Collected data:
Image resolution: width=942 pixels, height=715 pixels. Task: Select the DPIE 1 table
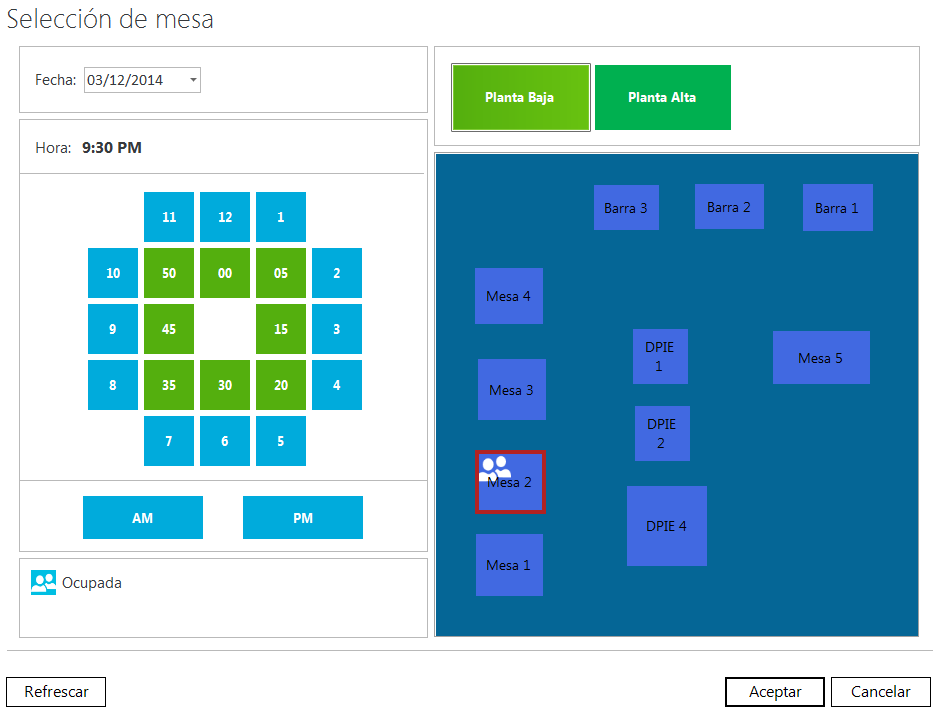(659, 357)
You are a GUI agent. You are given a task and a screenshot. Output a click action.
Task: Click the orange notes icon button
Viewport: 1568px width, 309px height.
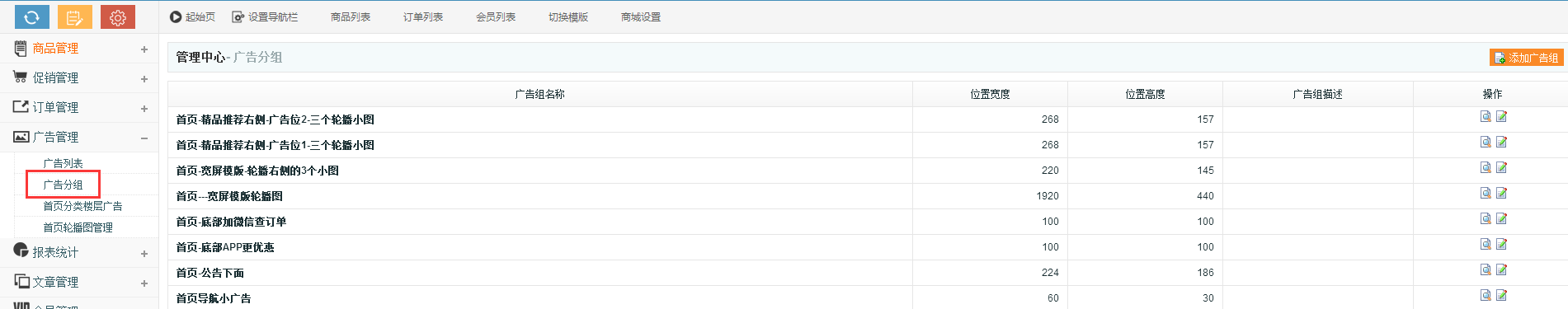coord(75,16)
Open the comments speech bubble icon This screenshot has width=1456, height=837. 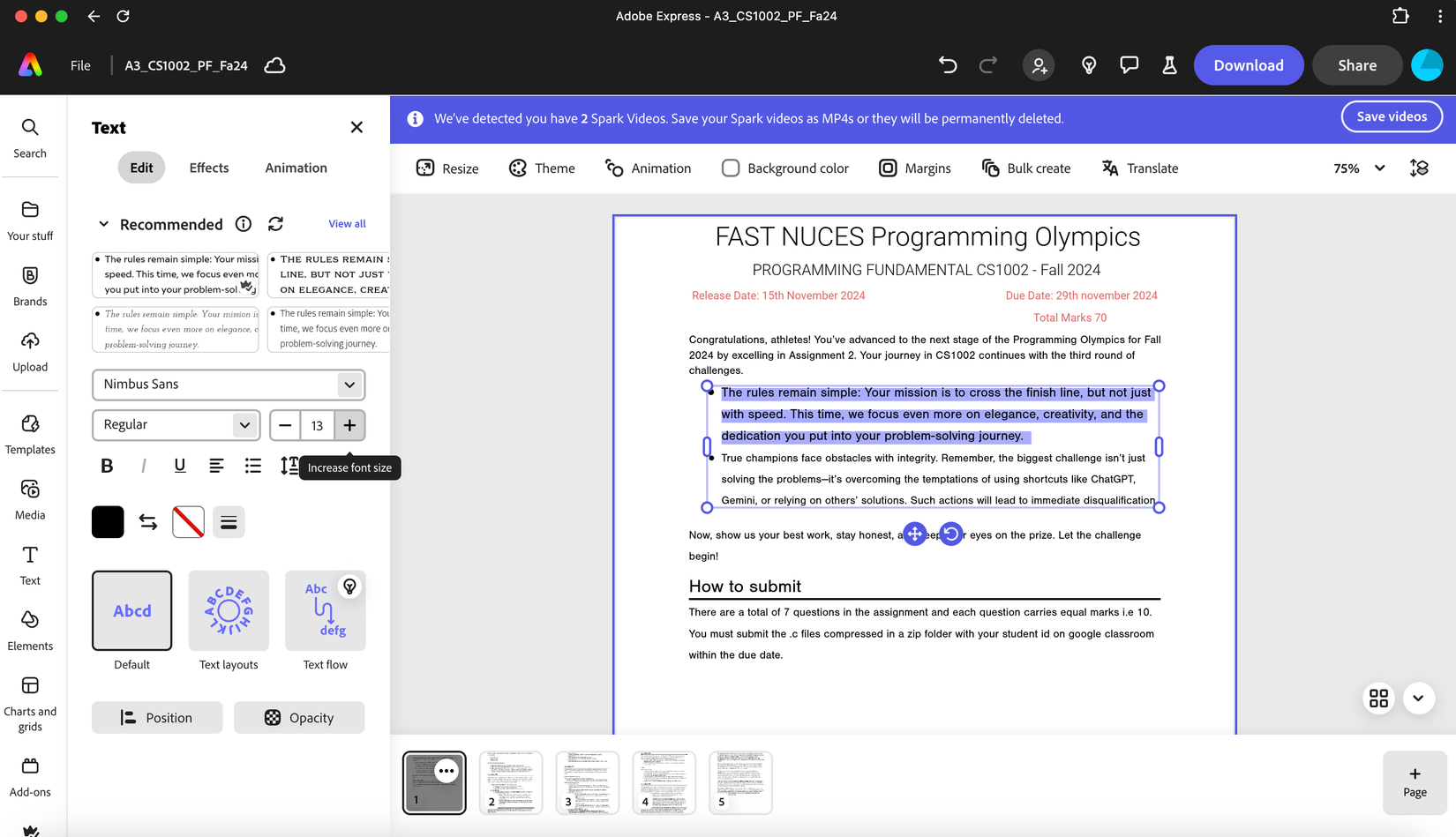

#### [WORK ORDER]
Output exactly the lines from the one containing "You are a GUI" through the last line of the records above, both included, and leave out the pictures.

#### [PROBLEM SOLUTION]
You are a GUI agent. You are given a task and a screenshot. Output a click action.
Task: Click the orange notes icon button
Viewport: 1568px width, 309px height.
coord(75,16)
Open the comments speech bubble icon This screenshot has width=1456, height=837. 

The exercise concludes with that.